#### Task to complete
Go through the records below and tally the lines that include "computer". Answer with the number only.

#### Exercise materials
▼
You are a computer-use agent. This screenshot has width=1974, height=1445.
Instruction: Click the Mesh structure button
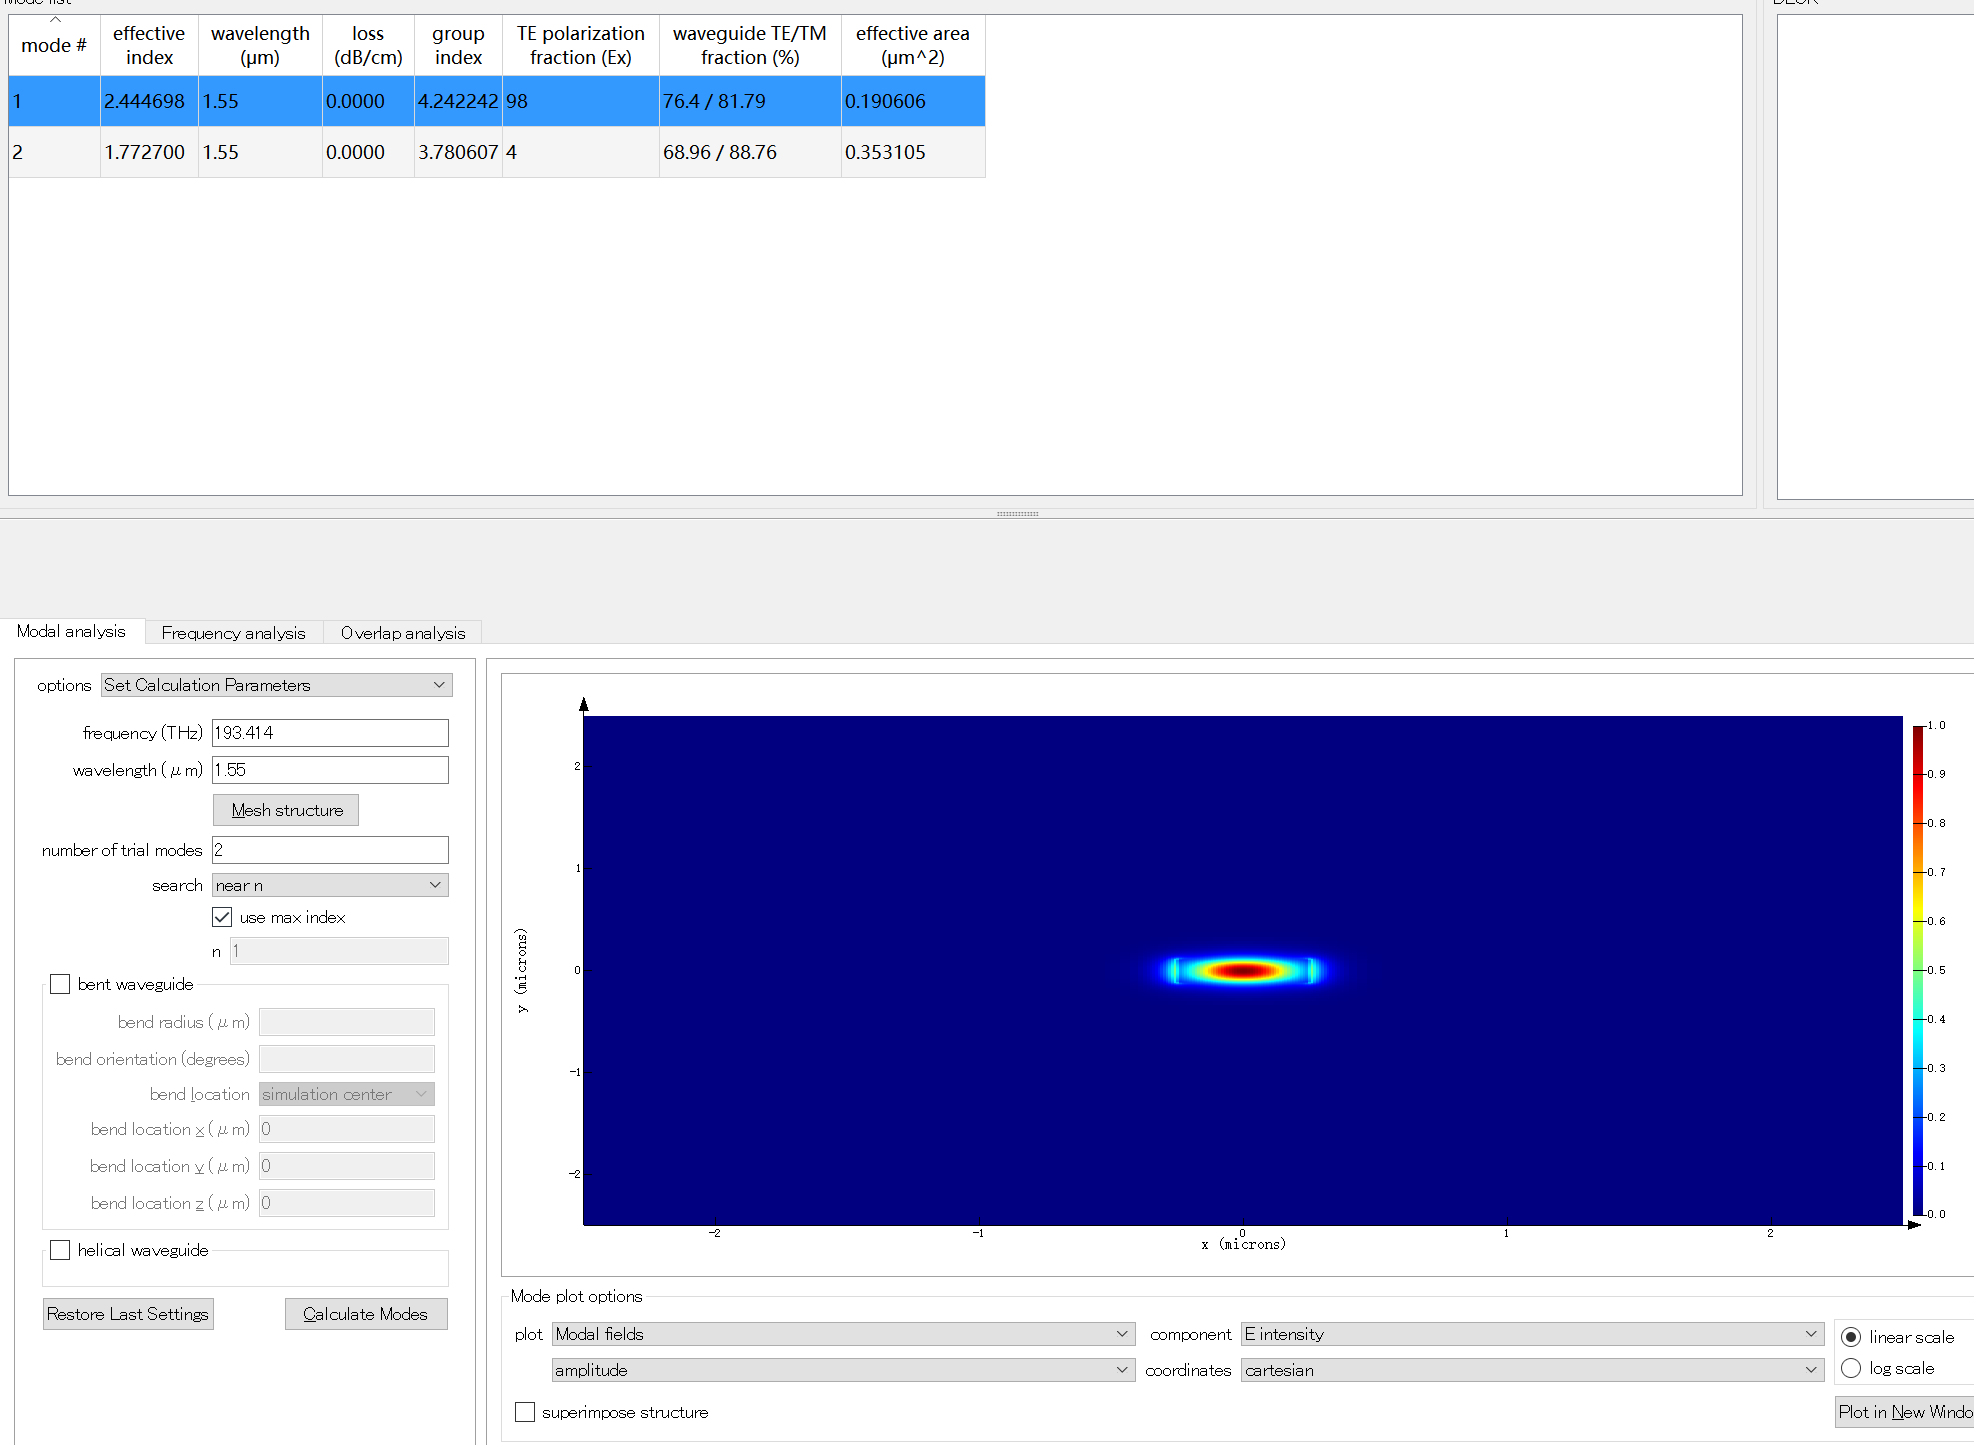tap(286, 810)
▲
▼
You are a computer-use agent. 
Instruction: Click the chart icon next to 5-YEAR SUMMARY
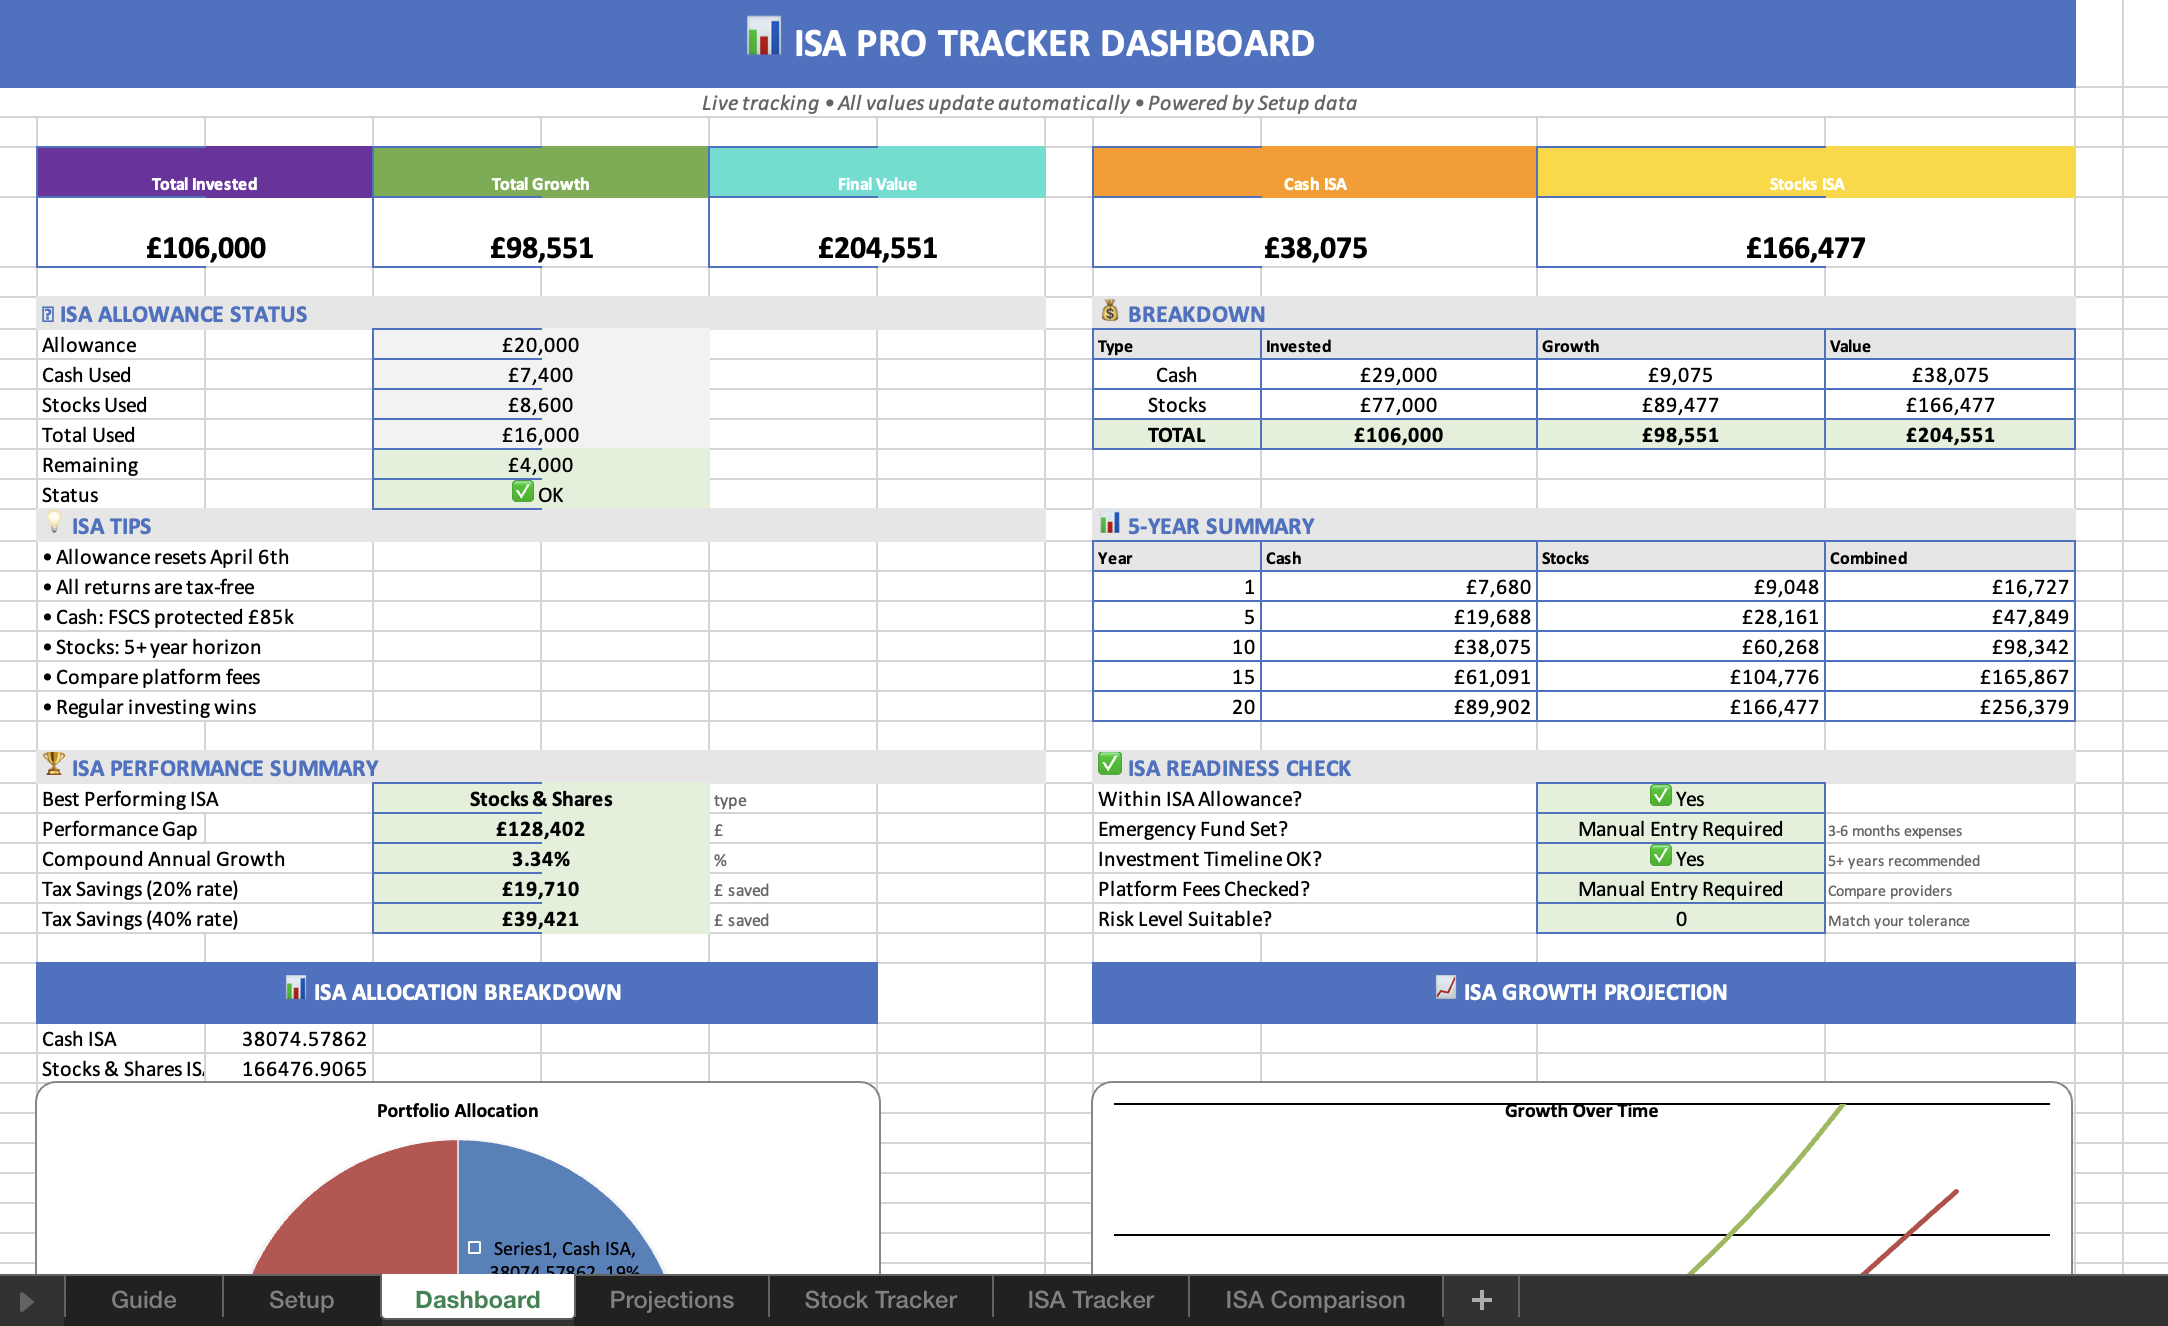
▲
▼
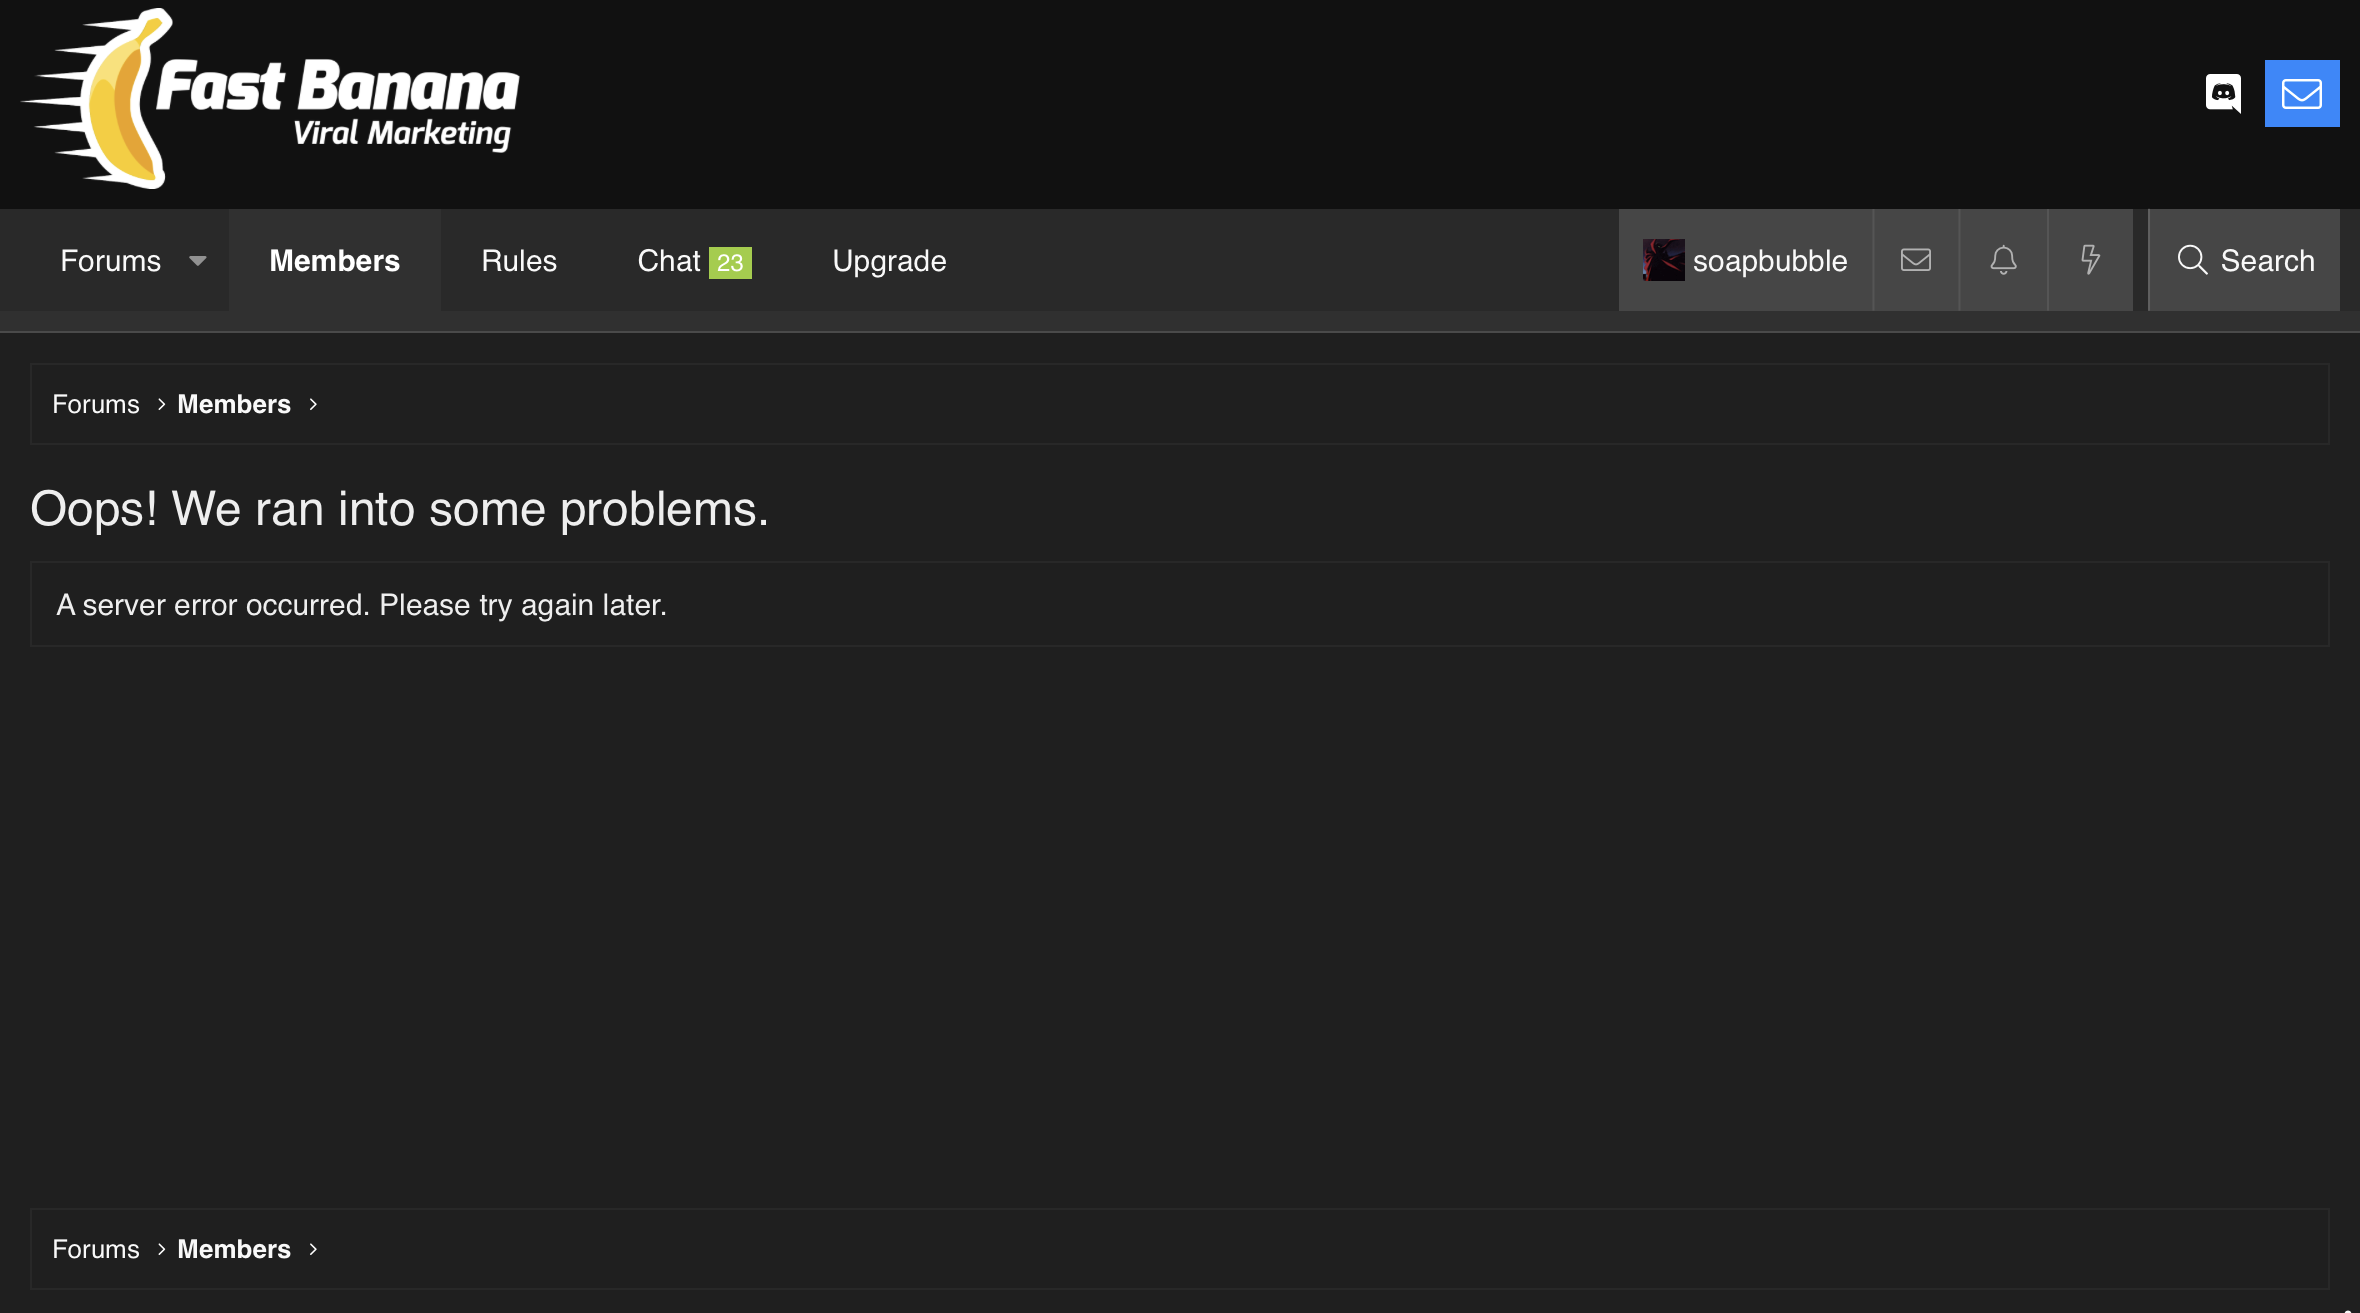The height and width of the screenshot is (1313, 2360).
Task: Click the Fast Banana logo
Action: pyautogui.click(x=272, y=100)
▲
#### Task output
2